東京、PCR検査の陽性率上昇止まらず…検査増加で説明つかず 店舗従業員の感染情報急増の画像1
東京都庁(「Wikipedia」より)

「お金持ちの病気」で始まった新型コロナ感染症

 新型コロナウイルス感染症を日本に初上陸させたのは、観光で日本を訪れた中流階級以上の裕福な中国人観光客たちだった。乗客・乗員650人以上が感染したクルーズ船「ダイヤモンドプリンセス号」にしても、貧乏人には無縁の豪華客船だった。

 つまり、当初の新型コロナウイルス感染症は、旅客機や豪華客船で世界を旅することができる経済的余力のある「お金持ち」がかかる病気だったのである。中国で最初に確認された新型コロナウイルス感染症は、世界を股にかける旅行客やビジネスマンらを通じ、先進国とされる欧米各国や日本へと広まり、それから数カ月遅れで途上国にも伝播(でんぱ)していったのであり、決してその逆ではない。そのことが、エボラ出血熱やコレラといった旧来の重篤な感染症とはまったく異なるところだ。

 今でこそ日本国内の津々浦々で発生しているクラスター(感染者集団)にしても、早くから確認されていた現場の中には、「繁華街にある夜間営業中心の飲食店」すなわち銀座や六本木の高級クラブが含まれていたというのも大変興味深い。3月中旬以降、クラスターが発生している現場だとして、報道で盛んに強調されていたのは「スポーツジム」「ライブハウス」「屋形船」「病院」「介護施設」などだったが、それから10日ほど後の3月下旬、実は銀座をはじめとした「夜の街」の高級クラブでもクラスターが発生していることが初めて公にされたのだ。一方、庶民向けの「夜の街」である新宿・歌舞伎町でも感染が広がっていることが確認されたのは、それから2カ月以上が過ぎた6月のことである。

「エッセンシャルワーカー」スーパー従業員の間で感染広がる

 緊急事態宣言が解除された5月25日前後は、新規感染者の発生数もいったん落ち着き、もしかするとこのまま終息に向かってくれるのではないかと、私たちは淡い期待を抱いていた。
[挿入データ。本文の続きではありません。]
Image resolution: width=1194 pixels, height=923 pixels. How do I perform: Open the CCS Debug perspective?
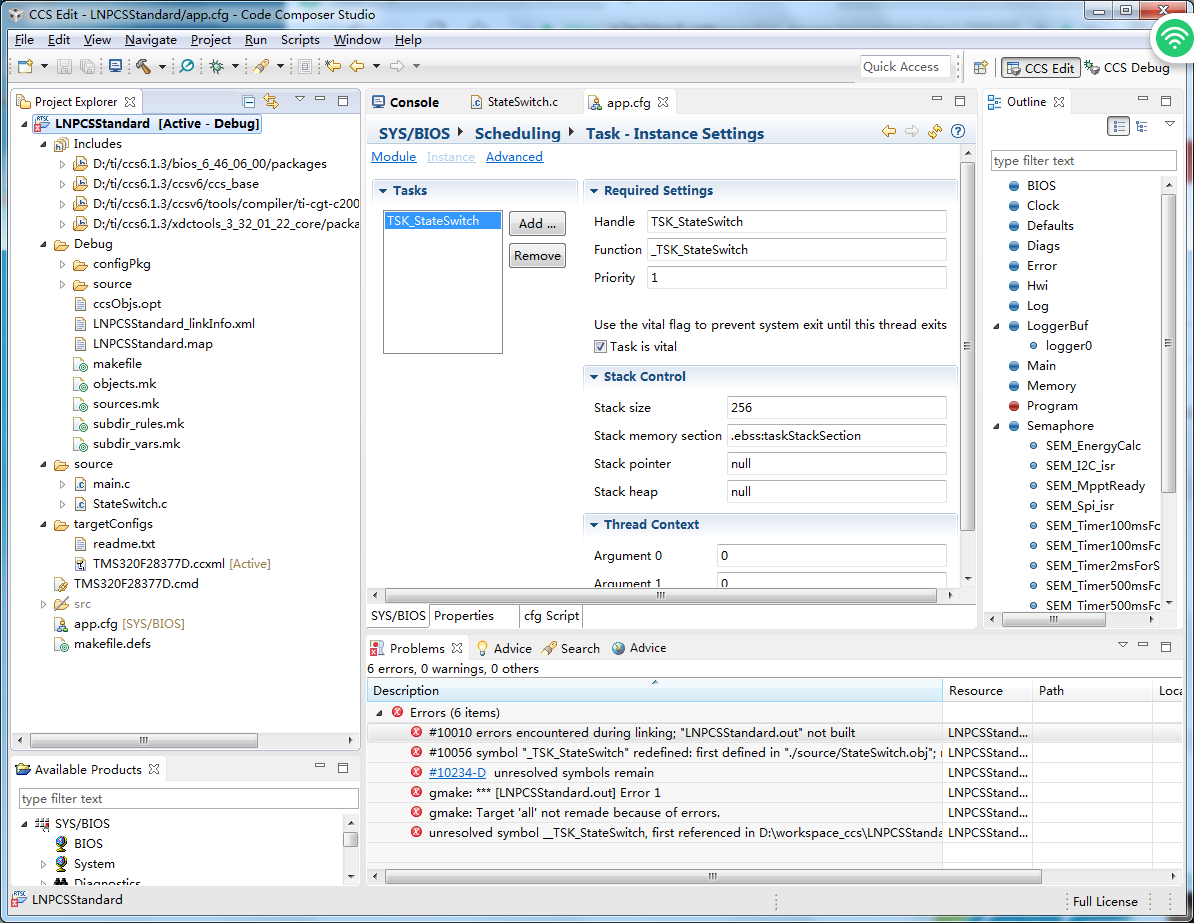pos(1127,68)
 6月以降の東京では、「夜の街」の従業員たちを相手にPCR検査を積極的に行なっているから、感染者数が増えているように見えるのだ、との説明が繰り返されてきた。つまり、クラスターは今なお捕捉できており、感染経路がわからない「市中感染」が増え始めているとは考えられない、というのだった。

 しかし気になったのは、「陽性率」(陽性判明者数を検査人数で割った値。パーセントで示される)が、いつまで経っても下がらないことだった。本来であればこの「陽性率」は、分母である検査数が増えれば増えるほど下がっていくものである。しかも、6月下旬以降の東京都の陽性率は右肩上がりで上昇し続けており、7月21日にはこれまでで最高の6.7%(暫定値)を記録。普通ではない“なにか”が東京で起こり始めているとみて間違いなかった。「PCR検査を積極的に行なっているから」との理由だけではもはや説明がつかなくなり、夏の東京で市中感染が広がっている恐れが日に日に高まっていく。